Pour cela, il existe quelques leviers simples mais puissants, qui ne consistent pas à faire taire votre esprit mais à cesser de le suivre aveuglément. Vous pouvez d’abord apprendre à l’observer sans y adhérer automatiquement, à entendre ses pensées comme des propositions et non comme des vérités ; chaque pensée n’est qu’une hypothèse, une tentative d’évaluer la réalité, rien de plus, et lorsque vous cessez de confondre pensée et réalité, vous reprenez une liberté immense.

Vous pouvez également redonner une place centrale à votre corps, à vos sensations, à la manière dont une situation vous contracte ou vous dilate intérieurement, car le corps ne ment pas : il sait ce qui est juste pour vous bien avant que l’esprit ne formule un argument. Votre respiration, elle aussi, est un guide, un terrain neutre qui vous ramène à vous-même lorsque l’esprit s’emballe.

Et enfin, vous pouvez choisir d’oser l’inconfort, cet espace que l’esprit fuit mais dans lequel se trouve souvent votre croissance la plus profonde, car derrière la peur de parler se cache votre voix, derrière la peur de perdre se trouve votre liberté, derrière la peur de l’échec se trouve l’audace d’être vous-même, et à chaque fois que vous traversez ce seuil, quelque chose en vous s’élargit.

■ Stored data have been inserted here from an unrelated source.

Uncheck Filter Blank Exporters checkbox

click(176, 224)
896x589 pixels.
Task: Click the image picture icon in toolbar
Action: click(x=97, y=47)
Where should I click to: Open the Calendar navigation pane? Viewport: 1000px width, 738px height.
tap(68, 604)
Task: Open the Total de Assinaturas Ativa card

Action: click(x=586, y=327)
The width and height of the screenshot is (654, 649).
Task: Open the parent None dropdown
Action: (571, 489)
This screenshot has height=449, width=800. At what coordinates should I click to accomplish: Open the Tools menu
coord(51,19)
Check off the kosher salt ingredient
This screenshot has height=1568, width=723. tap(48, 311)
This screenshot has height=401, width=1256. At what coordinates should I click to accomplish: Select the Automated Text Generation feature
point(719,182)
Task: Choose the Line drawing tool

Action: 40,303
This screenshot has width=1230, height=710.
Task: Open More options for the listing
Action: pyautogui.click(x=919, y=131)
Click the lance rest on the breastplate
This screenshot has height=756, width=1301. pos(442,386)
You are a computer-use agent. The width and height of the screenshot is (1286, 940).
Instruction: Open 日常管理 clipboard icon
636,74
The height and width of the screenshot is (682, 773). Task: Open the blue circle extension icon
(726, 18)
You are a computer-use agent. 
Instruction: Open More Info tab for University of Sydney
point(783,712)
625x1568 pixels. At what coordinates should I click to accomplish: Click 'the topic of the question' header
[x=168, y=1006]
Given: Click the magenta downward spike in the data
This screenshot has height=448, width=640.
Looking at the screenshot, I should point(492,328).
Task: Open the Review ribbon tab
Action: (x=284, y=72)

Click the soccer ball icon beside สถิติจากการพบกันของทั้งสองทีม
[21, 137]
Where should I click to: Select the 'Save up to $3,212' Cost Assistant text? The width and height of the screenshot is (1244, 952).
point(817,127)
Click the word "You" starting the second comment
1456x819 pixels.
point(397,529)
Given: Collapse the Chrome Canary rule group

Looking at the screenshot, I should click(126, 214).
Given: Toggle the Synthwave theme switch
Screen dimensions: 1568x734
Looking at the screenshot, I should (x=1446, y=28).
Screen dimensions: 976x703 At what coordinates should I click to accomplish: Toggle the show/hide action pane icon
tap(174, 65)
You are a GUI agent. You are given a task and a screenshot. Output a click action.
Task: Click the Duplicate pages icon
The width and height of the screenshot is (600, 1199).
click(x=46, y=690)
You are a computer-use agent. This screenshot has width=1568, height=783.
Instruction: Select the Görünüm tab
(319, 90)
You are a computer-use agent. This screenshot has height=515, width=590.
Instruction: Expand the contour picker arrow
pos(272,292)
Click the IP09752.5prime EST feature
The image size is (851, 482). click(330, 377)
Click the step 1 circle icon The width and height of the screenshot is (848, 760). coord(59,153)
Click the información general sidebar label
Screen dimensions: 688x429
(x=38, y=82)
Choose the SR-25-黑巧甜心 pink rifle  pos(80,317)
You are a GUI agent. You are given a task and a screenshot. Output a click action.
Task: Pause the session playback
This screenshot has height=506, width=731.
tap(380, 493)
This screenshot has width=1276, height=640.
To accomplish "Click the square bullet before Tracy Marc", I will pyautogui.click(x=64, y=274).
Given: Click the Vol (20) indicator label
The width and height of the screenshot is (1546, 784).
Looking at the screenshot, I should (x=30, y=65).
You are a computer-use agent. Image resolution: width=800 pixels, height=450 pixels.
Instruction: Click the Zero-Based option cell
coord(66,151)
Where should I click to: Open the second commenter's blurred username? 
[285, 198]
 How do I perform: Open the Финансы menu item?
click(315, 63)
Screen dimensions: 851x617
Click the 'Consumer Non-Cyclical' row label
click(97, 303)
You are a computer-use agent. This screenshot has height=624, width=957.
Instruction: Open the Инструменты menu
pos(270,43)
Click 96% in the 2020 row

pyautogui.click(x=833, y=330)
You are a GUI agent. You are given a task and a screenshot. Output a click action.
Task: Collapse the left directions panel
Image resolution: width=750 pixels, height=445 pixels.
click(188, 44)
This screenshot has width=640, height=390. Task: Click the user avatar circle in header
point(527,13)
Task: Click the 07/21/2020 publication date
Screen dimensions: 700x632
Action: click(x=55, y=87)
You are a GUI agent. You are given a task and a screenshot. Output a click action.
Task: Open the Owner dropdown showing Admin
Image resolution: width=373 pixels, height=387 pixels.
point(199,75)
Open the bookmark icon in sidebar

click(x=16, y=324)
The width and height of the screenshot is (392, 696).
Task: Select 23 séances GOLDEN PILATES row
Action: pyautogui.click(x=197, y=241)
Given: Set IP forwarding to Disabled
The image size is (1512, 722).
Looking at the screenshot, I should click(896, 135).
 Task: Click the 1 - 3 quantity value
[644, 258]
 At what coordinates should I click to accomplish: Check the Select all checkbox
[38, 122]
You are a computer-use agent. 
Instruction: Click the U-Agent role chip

Lorsque l’esprit cesse de diriger et commence à servir, lorsque la conscience reprend sa place de guide, lorsque le mental protège sans limiter, alors une transformation profonde devient possible ; vous cessez de vivre pour éviter la douleur et vous commencez à vivre pour vous révéler, et c’est à cet endroit précis que la vraie vie peut enfin commencer, là où l’esprit assure la survie, mais où votre être profond, lui, ouvre la voie à l’expansion.